4

His knee had not stopped bouncing for the past several minutes. The up and down motion was in time with his beating heart, but he hoped that his uneasiness was not apparent on his face. Aang glanced up from the menu again, trying to find courage to change this awkward moment, but he didn't know how. With a hesitant hand, he reached for his water, the cup beaded with condensation as he refused to look too long at the person sitting across from him. Gulping the icy tap water, the taste of iron sitting on his tongue, he considered that his restlessness could have been due to many factors, like the fact that he was dressed in a jeans and flannel button down instead of traditional red and orange robes.

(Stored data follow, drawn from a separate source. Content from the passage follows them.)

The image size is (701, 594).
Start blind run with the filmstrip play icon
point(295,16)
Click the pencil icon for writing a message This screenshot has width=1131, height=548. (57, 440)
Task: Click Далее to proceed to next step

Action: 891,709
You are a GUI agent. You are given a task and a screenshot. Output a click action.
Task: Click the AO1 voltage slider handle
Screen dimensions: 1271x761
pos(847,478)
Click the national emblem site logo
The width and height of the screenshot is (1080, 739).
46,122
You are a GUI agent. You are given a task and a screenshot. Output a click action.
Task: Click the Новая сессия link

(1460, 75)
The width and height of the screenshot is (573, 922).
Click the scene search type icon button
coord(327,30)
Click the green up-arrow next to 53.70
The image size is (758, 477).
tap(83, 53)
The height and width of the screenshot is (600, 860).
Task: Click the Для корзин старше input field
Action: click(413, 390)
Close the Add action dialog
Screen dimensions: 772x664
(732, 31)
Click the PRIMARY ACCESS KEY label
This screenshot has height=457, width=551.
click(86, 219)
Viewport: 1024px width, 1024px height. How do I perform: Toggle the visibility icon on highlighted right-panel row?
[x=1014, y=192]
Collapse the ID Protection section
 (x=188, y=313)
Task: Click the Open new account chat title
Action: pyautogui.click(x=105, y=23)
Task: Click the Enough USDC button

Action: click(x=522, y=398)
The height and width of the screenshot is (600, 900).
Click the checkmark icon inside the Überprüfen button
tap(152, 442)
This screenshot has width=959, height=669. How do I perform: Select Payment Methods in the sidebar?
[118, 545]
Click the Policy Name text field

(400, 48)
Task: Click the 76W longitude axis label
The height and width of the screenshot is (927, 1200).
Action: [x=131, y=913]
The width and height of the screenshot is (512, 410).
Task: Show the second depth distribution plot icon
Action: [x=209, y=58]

Or, Aang contemplated, maybe it was the atmosphere of the "hipster" vegetarian restaurant that Bumi coerced him into choosing for lunch with a menu filled to the brim with cheese, tofu, and mushrooms. Couldn't a guy get a simple dish of vegetables and rice? However, despite the plethora of excuses that he could make, Aang knew that the real reason his nerves were in overdrive was the person sitting on the other side of the table.

"Aang?"

He hummed, unwilling to give a verbal reply. Drinking water was serious business.

"What are you trying to drink?" Katara asked. "There's nothing left in your glass."

He slammed the glass down harshly, startled by her innocent question, but then winced, a sheepish blush gracing his cheeks as he raised a hand to rub the back of his head. His voice was high, like a teenage boy's: "It's just a scorcher out there today, you know."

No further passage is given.